PROMPT
Write every line below out again exactly, images omitted.

(Data records)
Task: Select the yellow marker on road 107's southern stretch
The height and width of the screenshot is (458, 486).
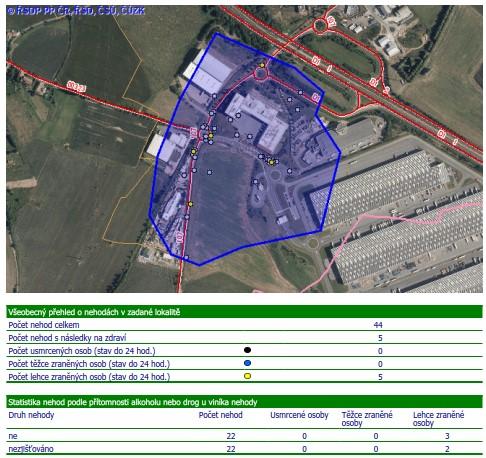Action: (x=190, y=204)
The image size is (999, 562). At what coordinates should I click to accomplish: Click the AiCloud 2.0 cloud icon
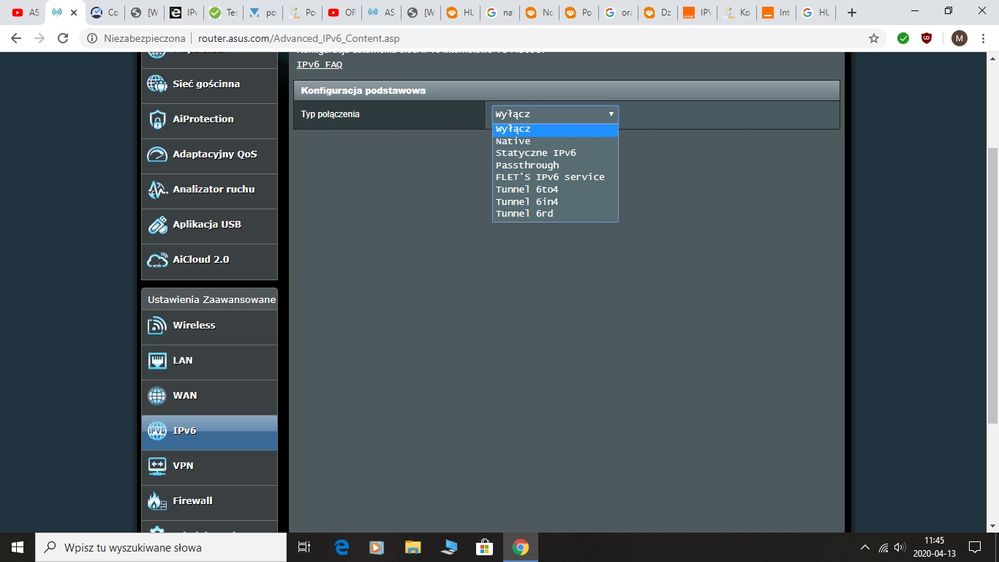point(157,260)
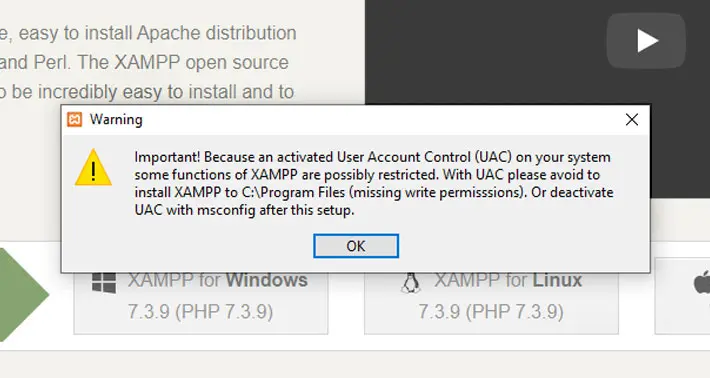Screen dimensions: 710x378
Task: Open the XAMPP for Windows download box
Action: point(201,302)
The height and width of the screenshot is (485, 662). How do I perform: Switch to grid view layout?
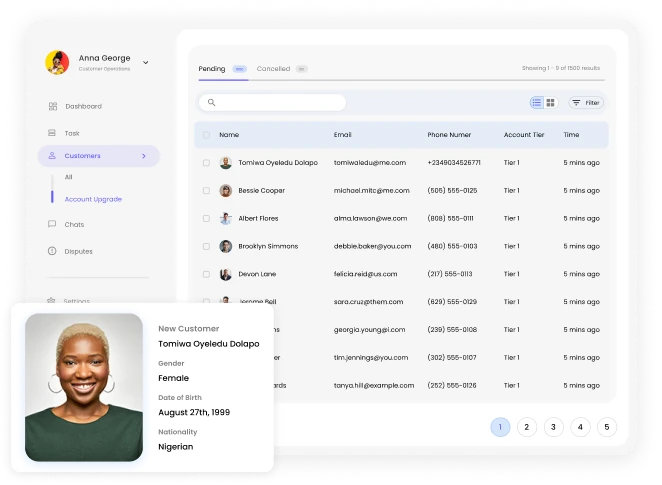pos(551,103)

ANSWER AREA
Task: Select the yellow marker on road 107's southern stretch
The height and width of the screenshot is (458, 486).
Action: (x=190, y=204)
The image size is (999, 562). At what coordinates should I click to accomplish: Click the AiCloud 2.0 cloud icon
point(157,260)
Screen dimensions: 710x378
Task: Open the XAMPP for Windows download box
Action: point(201,302)
The height and width of the screenshot is (485, 662). How do I perform: Switch to grid view layout?
pos(551,103)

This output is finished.